April 24, 2014 / 12:26 PM / 6 years ago

UPDATE 1-Celgene profit down but tops expectations; keeps forecast

(Adds outlook, sales and deal details)

April 24 (Reuters) - Celgene Corp on Thursday reported a slightly higher-than-expected first-quarter profit on increased sales of its flagship multiple myeloma drug Revlimid and other oncology products.

Excluding special items, Celgene had adjusted earnings of $1.67 per share, topping analysts’ average expectations by 2 cents, according to Thomson Reuters I/B/E/S.

Net profit fell due to higher research and development costs and increased expenses for launching Abraxane for pancreatic cancer and its new medicines for psoriatic arthritis and multiple myeloma, although the company maintained its full year forecasts as sales also increased.

The U.S. biotechnology company posted a net profit of $280 million, or 66 cents per share, compared with a profit of $385 million, or 89 cents per share, a year earlier.

Celgene said it continues to expect 2014 revenue of $7.5 billion and adjusted earnings of $7.00 to $7.20 per share.

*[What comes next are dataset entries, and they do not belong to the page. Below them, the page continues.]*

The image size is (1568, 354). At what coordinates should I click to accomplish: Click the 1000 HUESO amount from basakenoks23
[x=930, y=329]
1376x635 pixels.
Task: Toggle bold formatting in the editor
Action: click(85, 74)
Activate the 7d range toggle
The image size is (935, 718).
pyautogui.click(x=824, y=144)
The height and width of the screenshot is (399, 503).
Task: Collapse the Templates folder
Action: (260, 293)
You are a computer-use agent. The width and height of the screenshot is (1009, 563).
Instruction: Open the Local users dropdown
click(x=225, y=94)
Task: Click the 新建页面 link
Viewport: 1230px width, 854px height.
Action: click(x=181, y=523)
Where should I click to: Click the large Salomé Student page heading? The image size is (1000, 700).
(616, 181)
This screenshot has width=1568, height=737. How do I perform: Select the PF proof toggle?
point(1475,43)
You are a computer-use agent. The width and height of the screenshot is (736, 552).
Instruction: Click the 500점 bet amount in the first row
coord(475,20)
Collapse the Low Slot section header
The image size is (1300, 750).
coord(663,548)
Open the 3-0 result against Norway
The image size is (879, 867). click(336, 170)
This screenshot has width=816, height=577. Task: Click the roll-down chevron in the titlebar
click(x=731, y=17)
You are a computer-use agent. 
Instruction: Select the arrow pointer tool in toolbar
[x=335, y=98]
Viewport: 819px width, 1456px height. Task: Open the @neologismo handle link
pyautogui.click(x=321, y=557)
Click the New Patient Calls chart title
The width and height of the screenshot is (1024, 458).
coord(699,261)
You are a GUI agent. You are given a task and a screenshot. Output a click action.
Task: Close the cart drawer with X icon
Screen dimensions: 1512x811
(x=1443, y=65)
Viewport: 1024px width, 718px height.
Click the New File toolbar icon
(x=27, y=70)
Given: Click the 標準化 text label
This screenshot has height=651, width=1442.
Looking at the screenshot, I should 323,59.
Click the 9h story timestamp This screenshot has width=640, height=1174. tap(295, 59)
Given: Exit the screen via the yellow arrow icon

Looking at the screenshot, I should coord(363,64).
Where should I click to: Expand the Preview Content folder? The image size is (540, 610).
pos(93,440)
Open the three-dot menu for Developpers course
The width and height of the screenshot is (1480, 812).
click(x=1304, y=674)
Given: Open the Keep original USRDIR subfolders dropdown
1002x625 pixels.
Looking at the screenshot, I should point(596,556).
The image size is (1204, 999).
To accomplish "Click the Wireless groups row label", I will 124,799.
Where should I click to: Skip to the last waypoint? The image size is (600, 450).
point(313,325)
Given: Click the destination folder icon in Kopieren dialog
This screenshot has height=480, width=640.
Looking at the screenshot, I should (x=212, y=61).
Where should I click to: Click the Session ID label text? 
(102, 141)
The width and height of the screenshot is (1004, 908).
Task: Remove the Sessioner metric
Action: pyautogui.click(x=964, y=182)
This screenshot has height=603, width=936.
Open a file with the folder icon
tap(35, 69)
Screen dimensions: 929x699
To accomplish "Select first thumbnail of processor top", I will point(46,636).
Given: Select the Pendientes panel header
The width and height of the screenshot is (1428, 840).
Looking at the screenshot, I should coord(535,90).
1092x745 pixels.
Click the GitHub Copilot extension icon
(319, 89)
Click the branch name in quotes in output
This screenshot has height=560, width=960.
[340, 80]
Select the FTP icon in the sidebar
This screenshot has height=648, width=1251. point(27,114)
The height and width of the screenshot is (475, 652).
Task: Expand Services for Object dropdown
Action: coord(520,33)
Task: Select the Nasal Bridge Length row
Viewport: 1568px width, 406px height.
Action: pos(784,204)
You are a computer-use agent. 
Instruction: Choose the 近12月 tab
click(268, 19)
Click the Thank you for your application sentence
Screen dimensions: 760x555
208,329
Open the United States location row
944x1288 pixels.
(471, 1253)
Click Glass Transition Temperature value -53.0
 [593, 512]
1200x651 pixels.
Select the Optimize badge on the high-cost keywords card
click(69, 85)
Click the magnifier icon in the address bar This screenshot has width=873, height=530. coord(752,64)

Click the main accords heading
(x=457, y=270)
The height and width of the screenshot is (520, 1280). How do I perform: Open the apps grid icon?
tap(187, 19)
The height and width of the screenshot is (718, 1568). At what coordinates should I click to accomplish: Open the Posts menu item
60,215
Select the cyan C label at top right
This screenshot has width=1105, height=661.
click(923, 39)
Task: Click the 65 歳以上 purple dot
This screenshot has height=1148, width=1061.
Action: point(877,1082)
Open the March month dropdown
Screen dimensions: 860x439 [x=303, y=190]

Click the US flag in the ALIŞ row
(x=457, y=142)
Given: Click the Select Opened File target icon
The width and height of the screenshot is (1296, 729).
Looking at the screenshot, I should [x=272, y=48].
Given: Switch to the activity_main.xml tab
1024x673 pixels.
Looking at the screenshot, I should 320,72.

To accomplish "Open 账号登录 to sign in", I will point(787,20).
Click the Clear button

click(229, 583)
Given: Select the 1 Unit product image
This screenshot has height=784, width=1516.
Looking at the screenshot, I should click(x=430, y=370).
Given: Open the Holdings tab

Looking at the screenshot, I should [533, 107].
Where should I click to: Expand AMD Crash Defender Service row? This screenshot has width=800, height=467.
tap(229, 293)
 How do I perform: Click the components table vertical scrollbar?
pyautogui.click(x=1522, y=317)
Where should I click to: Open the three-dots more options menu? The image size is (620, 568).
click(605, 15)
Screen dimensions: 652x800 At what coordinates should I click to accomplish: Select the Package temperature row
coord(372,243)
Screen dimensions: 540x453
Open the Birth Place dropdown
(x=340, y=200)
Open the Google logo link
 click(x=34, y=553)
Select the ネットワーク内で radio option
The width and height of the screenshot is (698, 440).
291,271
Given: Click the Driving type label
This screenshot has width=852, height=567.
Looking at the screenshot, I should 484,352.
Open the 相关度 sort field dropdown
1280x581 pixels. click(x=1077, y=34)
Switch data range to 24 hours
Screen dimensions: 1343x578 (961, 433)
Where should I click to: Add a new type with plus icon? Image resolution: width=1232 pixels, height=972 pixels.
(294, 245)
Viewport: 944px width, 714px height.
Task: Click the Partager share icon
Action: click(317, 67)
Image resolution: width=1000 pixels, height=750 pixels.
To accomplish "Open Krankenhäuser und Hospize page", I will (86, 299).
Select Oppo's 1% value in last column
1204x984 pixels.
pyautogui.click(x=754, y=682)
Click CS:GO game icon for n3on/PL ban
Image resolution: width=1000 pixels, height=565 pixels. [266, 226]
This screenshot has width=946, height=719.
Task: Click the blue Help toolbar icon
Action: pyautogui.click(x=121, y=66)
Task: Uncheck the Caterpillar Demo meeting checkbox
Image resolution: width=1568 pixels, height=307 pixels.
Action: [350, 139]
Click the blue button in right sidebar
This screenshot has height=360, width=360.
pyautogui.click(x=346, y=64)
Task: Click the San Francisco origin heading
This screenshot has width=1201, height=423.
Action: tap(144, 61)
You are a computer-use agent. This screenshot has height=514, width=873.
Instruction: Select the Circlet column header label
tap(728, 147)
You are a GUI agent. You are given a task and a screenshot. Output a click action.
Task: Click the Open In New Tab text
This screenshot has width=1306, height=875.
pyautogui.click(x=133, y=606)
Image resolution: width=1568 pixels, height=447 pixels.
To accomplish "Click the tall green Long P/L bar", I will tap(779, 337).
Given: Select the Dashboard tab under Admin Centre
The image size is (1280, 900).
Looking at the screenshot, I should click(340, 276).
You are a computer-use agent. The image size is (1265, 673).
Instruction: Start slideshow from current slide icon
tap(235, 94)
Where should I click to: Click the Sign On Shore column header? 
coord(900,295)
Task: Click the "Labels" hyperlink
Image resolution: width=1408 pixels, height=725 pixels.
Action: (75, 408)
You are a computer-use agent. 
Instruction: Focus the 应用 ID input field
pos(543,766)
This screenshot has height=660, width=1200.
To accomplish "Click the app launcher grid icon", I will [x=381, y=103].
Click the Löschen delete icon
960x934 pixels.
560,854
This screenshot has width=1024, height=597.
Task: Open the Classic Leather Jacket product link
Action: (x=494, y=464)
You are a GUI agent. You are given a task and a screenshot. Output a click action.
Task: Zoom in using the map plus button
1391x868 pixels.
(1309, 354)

The company sees full-year Revlimid sales of $4.9 billion to $5.0 billion and Abraxane sales of $850 million to $900 million.

Total sales for the quarter rose 19 percent to $1.71 billion, just shy of Wall Street estimates of $1.76 billion.

Sales of Revlimid rose 14 percent to $1.14 billion for the quarter, which was about in line with Wall Street estimates.

The company said it has filed for U.S. and European approval to use the medicine as a first line treatment for multiple myeloma, a label expansion that is widely viewed as the next big sales catalyst for the drug.

Sales of Abraxane for breast, lung and pancreatic cancer rose 51 percent to $185 million, falling short of analysts’ expectations of about $212 million.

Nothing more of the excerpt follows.